There must be a way that both the lower and upper-level art departments can put aside their personal biases and expectations to come to an honest agreement about what ARE the "foundation courses."
A quote from the Transfer of Credit report: (my emphasis.)
"Transfer of credits between institutions is generally efficient. This is indicated by the fact that most credit transfers. A large majority of credit that does not transfer or is not accepted as applicable to a particular degree program is denied for relatively few reasons: the course was a developmental course; the student received a low grade; the course was a "technical" course and would not apply to an "academic" major. While there is no broad, systemic problem, certain aspects of transfer could be improved. Two areas that suggest further study are 1) issues stemming from the assignment of individual courses to upper- or lower-division level, and 2) the distinctions drawn between "technical" and "academic" courses and the effect those distinctions have on transfer. Initial analyses of incomplete data indicate that certain academic fields may be more likely to generate transfer problems than others. The Data Subcommittee recommends that further attention be given to that issue and that any fields so identified be given priority for the development of Fields of Study curricula.

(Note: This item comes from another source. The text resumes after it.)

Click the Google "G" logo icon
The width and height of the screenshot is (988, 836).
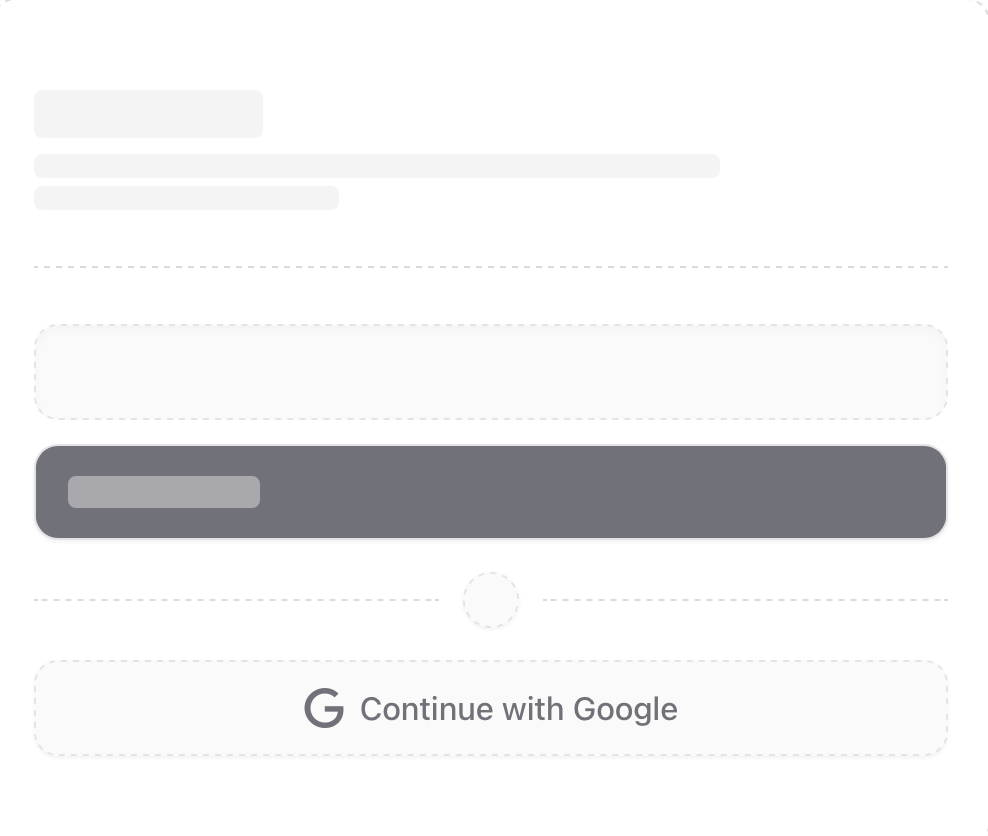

In lieu of a FOS, the TASA Transfer Curriculum is THE document representing the appropriate courses that SHOULD be taken during the freshman and sophomore levels in preparation for the successful involvement and completion of an upper-level course of study and degree.
My final question: does TASA member institutions REALLY have a common foundation? If so, what is it and is it time to rethink an honest revision of the TASA Transfer Curriculum . End of soapbox.
Cathie Tyler, Spring 2005
* ".over a period of five years from 1995 to 1999, the percentage of baccalaureate graduates who transferred from public two-year colleges in Texas has been greater than the percentage of two-year college transfer students in the public university student population. In 1995, for example, 24.2 percent of the public university undergraduate student population consisted of students who transferred from the two-year public colleges after taking 30 or more semester credit hours (SCH) at public two-year institutions. In the same year, 27.9 percent of the baccalaureate graduates transferred from the public two-year colleges. The data encompasses all public colleges and universities and has remained steady for five years. The trend is seen in most of the universities in the state." (THECB report: Transfer of Credit , page 22)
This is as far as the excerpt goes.